**REQUIRED WORK**
Reproduce the records in full. Alter nothing.

**TASK MATERIAL**
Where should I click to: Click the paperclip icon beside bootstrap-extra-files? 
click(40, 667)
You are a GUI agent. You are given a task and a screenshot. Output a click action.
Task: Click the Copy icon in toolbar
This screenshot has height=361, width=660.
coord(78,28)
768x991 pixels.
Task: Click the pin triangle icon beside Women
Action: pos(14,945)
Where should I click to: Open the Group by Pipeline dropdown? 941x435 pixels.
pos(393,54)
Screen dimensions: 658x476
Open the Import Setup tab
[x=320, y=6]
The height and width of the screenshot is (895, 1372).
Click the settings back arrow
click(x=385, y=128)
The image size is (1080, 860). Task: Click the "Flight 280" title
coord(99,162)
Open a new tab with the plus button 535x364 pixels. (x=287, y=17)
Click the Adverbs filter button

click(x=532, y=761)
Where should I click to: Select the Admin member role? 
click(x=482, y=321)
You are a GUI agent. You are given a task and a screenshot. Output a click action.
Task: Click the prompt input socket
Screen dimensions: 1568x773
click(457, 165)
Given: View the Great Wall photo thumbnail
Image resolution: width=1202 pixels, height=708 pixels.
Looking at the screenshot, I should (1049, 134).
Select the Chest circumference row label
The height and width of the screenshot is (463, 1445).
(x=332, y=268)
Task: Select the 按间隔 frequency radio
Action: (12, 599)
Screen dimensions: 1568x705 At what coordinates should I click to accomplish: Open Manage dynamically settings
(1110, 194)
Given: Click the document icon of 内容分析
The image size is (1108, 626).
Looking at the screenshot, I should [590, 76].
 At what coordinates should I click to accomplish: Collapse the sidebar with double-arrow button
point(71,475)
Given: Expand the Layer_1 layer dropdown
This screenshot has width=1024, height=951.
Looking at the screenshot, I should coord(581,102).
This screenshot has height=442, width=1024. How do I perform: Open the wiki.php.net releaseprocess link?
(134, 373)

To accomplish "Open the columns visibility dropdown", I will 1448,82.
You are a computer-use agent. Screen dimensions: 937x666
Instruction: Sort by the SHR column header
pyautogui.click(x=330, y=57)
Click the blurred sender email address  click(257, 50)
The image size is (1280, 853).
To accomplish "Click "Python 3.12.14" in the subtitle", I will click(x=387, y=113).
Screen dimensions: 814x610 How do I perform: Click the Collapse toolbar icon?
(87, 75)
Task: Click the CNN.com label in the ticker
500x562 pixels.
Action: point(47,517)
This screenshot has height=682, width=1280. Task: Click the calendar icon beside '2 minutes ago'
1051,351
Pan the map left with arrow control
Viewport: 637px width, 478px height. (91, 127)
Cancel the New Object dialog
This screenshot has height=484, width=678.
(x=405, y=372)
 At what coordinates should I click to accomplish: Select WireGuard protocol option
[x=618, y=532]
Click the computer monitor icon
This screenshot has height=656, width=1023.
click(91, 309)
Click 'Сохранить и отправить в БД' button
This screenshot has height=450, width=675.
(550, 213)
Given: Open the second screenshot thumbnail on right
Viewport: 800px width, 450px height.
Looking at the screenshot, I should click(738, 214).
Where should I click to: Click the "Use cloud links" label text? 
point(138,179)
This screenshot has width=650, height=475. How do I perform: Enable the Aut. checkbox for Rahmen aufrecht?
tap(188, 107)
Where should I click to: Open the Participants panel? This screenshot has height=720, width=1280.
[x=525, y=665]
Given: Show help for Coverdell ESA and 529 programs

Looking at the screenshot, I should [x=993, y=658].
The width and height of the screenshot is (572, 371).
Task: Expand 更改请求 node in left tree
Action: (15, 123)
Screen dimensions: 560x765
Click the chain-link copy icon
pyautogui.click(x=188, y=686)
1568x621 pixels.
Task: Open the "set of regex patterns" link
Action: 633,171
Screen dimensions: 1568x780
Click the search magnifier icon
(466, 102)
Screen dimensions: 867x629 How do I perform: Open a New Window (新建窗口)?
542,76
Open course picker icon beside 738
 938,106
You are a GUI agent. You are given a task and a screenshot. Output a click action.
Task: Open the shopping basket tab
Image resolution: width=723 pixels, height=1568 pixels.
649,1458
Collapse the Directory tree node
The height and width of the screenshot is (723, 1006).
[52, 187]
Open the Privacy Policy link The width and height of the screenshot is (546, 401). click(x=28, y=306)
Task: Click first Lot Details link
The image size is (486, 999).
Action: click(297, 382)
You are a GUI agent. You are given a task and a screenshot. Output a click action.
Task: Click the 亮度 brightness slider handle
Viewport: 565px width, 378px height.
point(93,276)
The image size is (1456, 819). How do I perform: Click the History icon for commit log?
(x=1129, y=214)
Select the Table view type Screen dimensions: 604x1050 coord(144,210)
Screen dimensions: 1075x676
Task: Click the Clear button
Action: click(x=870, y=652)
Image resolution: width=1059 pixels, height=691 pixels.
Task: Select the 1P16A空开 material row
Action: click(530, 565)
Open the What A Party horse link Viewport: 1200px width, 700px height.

**TASK ANSWER**
Where should I click to: Click the paperclip icon beside bootstrap-extra-files? 
click(40, 667)
You are a GUI agent. You are given a task and a screenshot. Output a click action.
Task: Click the Copy icon in toolbar
This screenshot has height=361, width=660.
coord(78,28)
768x991 pixels.
Task: Click the pin triangle icon beside Women
Action: pos(14,945)
Where should I click to: Open the Group by Pipeline dropdown? 941x435 pixels.
pos(393,54)
Screen dimensions: 658x476
Open the Import Setup tab
[x=320, y=6]
The height and width of the screenshot is (895, 1372).
Click the settings back arrow
click(x=385, y=128)
The image size is (1080, 860). Task: Click the "Flight 280" title
coord(99,162)
Open a new tab with the plus button 535x364 pixels. (x=287, y=17)
Click the Adverbs filter button

click(x=532, y=761)
Where should I click to: Select the Admin member role? 
click(x=482, y=321)
You are a GUI agent. You are given a task and a screenshot. Output a click action.
Task: Click the prompt input socket
Screen dimensions: 1568x773
click(457, 165)
Given: View the Great Wall photo thumbnail
Image resolution: width=1202 pixels, height=708 pixels.
Looking at the screenshot, I should (1049, 134).
Select the Chest circumference row label
The height and width of the screenshot is (463, 1445).
(x=332, y=268)
Task: Select the 按间隔 frequency radio
Action: (12, 599)
Screen dimensions: 1568x705 At what coordinates should I click to accomplish: Open Manage dynamically settings
(1110, 194)
Given: Click the document icon of 内容分析
The image size is (1108, 626).
Looking at the screenshot, I should [590, 76].
 At what coordinates should I click to accomplish: Collapse the sidebar with double-arrow button
point(71,475)
Given: Expand the Layer_1 layer dropdown
This screenshot has width=1024, height=951.
Looking at the screenshot, I should coord(581,102).
This screenshot has height=442, width=1024. How do I perform: Open the wiki.php.net releaseprocess link?
(134, 373)

To accomplish "Open the columns visibility dropdown", I will 1448,82.
You are a computer-use agent. Screen dimensions: 937x666
Instruction: Sort by the SHR column header
pyautogui.click(x=330, y=57)
Click the blurred sender email address  click(257, 50)
The image size is (1280, 853).
To accomplish "Click "Python 3.12.14" in the subtitle", I will click(x=387, y=113).
Screen dimensions: 814x610 How do I perform: Click the Collapse toolbar icon?
(87, 75)
Task: Click the CNN.com label in the ticker
500x562 pixels.
Action: point(47,517)
This screenshot has height=682, width=1280. Task: Click the calendar icon beside '2 minutes ago'
1051,351
Pan the map left with arrow control
Viewport: 637px width, 478px height. (91, 127)
Cancel the New Object dialog
This screenshot has height=484, width=678.
(x=405, y=372)
 At what coordinates should I click to accomplish: Select WireGuard protocol option
[x=618, y=532]
Click the computer monitor icon
This screenshot has height=656, width=1023.
click(91, 309)
Click 'Сохранить и отправить в БД' button
This screenshot has height=450, width=675.
(550, 213)
Given: Open the second screenshot thumbnail on right
Viewport: 800px width, 450px height.
Looking at the screenshot, I should click(738, 214).
Where should I click to: Click the "Use cloud links" label text? 
point(138,179)
This screenshot has width=650, height=475. How do I perform: Enable the Aut. checkbox for Rahmen aufrecht?
tap(188, 107)
Where should I click to: Open the Participants panel? This screenshot has height=720, width=1280.
[x=525, y=665]
Given: Show help for Coverdell ESA and 529 programs

Looking at the screenshot, I should [x=993, y=658].
The width and height of the screenshot is (572, 371).
Task: Expand 更改请求 node in left tree
Action: (15, 123)
Screen dimensions: 560x765
Click the chain-link copy icon
pyautogui.click(x=188, y=686)
1568x621 pixels.
Task: Open the "set of regex patterns" link
Action: 633,171
Screen dimensions: 1568x780
Click the search magnifier icon
(466, 102)
Screen dimensions: 867x629 How do I perform: Open a New Window (新建窗口)?
542,76
Open course picker icon beside 738
 938,106
You are a GUI agent. You are given a task and a screenshot. Output a click action.
Task: Open the shopping basket tab
Image resolution: width=723 pixels, height=1568 pixels.
649,1458
Collapse the Directory tree node
The height and width of the screenshot is (723, 1006).
[52, 187]
Open the Privacy Policy link The width and height of the screenshot is (546, 401). click(x=28, y=306)
Task: Click first Lot Details link
The image size is (486, 999).
Action: click(297, 382)
You are a GUI agent. You are given a task and a screenshot. Output a click action.
Task: Click the 亮度 brightness slider handle
Viewport: 565px width, 378px height.
point(93,276)
The image size is (1456, 819). How do I perform: Click the History icon for commit log?
(x=1129, y=214)
Select the Table view type Screen dimensions: 604x1050 coord(144,210)
Screen dimensions: 1075x676
Task: Click the Clear button
Action: click(x=870, y=652)
Image resolution: width=1059 pixels, height=691 pixels.
Task: Select the 1P16A空开 material row
Action: click(530, 565)
Open the What A Party horse link Viewport: 1200px width, 700px height.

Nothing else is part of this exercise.